With Mollivirus, this brings to four the number of giant virus families identified since 2003, including two already found in permafrost, said Mr. Claverie, professor of medicine at the University Aix-Marseille and Genomic Information Laboratory Director and structural Marseille.
According to him, this must raise questions about the potential risk that some of these giant viruses wake up one day if men begin to stir too deep sub Soil arctic regions, in search of valuable minerals or oil.
Giant viruses, which have a diameter greater than 0.5 micron (0.5 thousandth of a millimeter) are easily visible with a simple optical microscope, unlike the other virus. It can easily be confused with bacteria. Researchers revive the laboratory by using amoebae (single-celled organism) as the host cells. They check before they are not pathogenic for man or mouse.

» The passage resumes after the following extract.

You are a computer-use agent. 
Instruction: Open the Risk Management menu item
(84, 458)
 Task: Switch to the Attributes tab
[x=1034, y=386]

Last year, the team, which also includes Chantal Abergel of CNRS, had already managed to revive another type of giant viruses kept in the same sample of permafrost and appointed Pithovirus. The scientific world, which has long been thought that viruses were necessarily very small and composed only of a handful of genes, discovered in 2003 with a surprise first giant viruses, rich of a thousand genes and named “Mimivirus” (family of Megavirus). Another family of giant viruses, pandoravirus with 2,500 genes, was described in the journal Science in 2013.
“precautions” to take
“Mollivirus sibericum” found in permafrost (or permafrost) and taken by Russian teams in the extreme north-east Siberia, has more than 500 genes. It appears as an oblong shell from 0.6 microns long. To multiply, it needs of the host cell nucleus, which is not the case of Mimivirus or Pithovirus that merely the cell cytoplasm.
The analysis of the DNA contained in the permafrost sample confirmed the presence of intact genome Mollivirus although at an extremely low concentration. “Some still infectious viral particles may be sufficient, in the presence of susceptible host, the resurgence of potentially pathogenic viruses in Arctic regions increasingly coveted for their mineral and oil resources and whose accessibility and industrial exploitation are facilitated by climate change, “notes CNRS in a statement.
Global warming frees indeed increasingly polar sea ice, which provides access to Eastern Siberia and Northern by sea routes that did not exist. “If we are not careful and that these industrialized areas without taking precautions, you run the risk of waking up one day viruses such as smallpox once thought eradicated,” notes Mr. Claverie.